Devo dizer que passei algum tempo refletindo sobre como abordar esse tema, especialmente considerando minhas pesquisas sobre impactos socioambientais e a forma sensacionalista como as tragédias comumente são tratadas.
Contudo, parece que, neste momento, nenhum outro assunto no Brasil é mais premente. Já que passamos os últimos dias entre seguir a rotina e testemunhar imagens terríveis, além das evacuações massivas e dos cortes de água e energia, os danos em infraestruturas-chave, como o aeroporto, que permanecerá paralisado até o final de maio.
Em meio ao caos, é a força social que emerge, manifestando-se com uma onda de solidariedade e nos apresentando saídas, inclusive para compreendermos que serão necessárias políticas distintas para reabilitar este território. E se a sociedade total só se realiza através dos territórios, como bem colocou Milton Santos, essa força social está intrinsecamente ligada à relação das pessoas com seu ambiente, com o território funcionando como a “base de operação da comunidade”. É essa mesma energia das massas em movimento, entrelaçadas numa teia de solidariedade e interdependência, que pode nos orientar na reconstrução do pensamento e da ação, mesmo em meio à tragédia.
Contudo, apesar da força social visível durante crises como esta, a percepção pública é de que as tragédias podem ser prevenidas. Uma pesquisa Genial/Quaest divulgada em 9 de maio revelou que a maioria dos brasileiros (70%) acredita que a tragédia no Rio Grande do Sul poderia ter sido evitada com obras e investimentos em infraestrutura. Apenas 30% acreditam que nada poderia ter sido feito, que seria inevitável. Isso mostra que, para a população, culpar exclusivamente às mudanças climáticas quando os governos não investem em prevenção não é suficiente.
As redes sociais também apareceram como um espaço comunitário e uma fonte importante de informações. Desde a semana passada, inúmeras pessoas afetadas têm recorrido às redes sociais para solicitar apoio, alertar os afetados, pedir socorro ou buscar informações de forma mais ágil. Os comentários dos moradores afetados, imagens e detalhes das ocorrências podem dar mais informações sobre as decisões a serem tomadas. Infelizmente, parte das autoridades demorou a perceber o tamanho do impacto e da tragédia nos 417 municípios afetados até este momento, e as informações eram desencontradas.
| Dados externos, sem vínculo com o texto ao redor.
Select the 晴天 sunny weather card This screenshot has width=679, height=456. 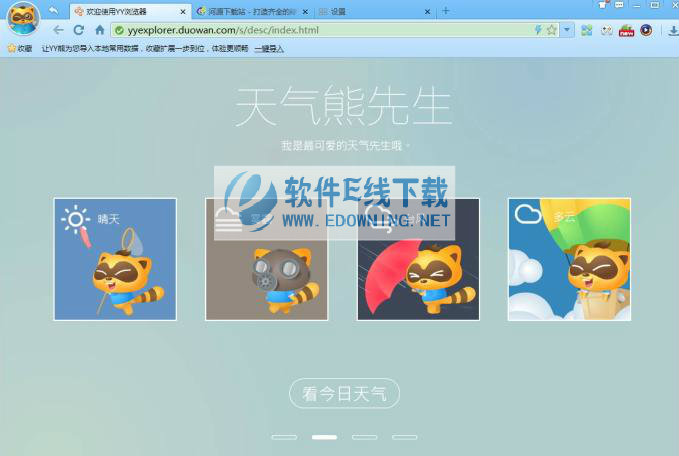tap(115, 259)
Enquanto isto, as geociências estão testemunhando em tempo real a importância do mapeamento colaborativo, do acesso aos geodados e da sua divulgação científica. Neste sentido, ficou evidente a necessidade de tornar a literacia cartográfica e dos dados cada vez mais acessível. Digo isto porque, acompanhando a página da Defesa Civil do Rio Grande do Sul deparei-me com uma postagem com mais de 502,8 mil visualizações, do dia 5 de maio, que direcionava para o Google Maps.
Esta postagem permitia que as populações verificassem se a região onde moram estava dentro da área prevista de risco. Nos comentários da publicação, não faltaram mensagens questionando se aquilo que estava demonstrado no mapa como área de risco considerava a topografia, se deviam sair de casa imediatamente, se o que estava assinalado em vermelho se referia a inundação efetiva ou uma previsão de uma área que iria inundar.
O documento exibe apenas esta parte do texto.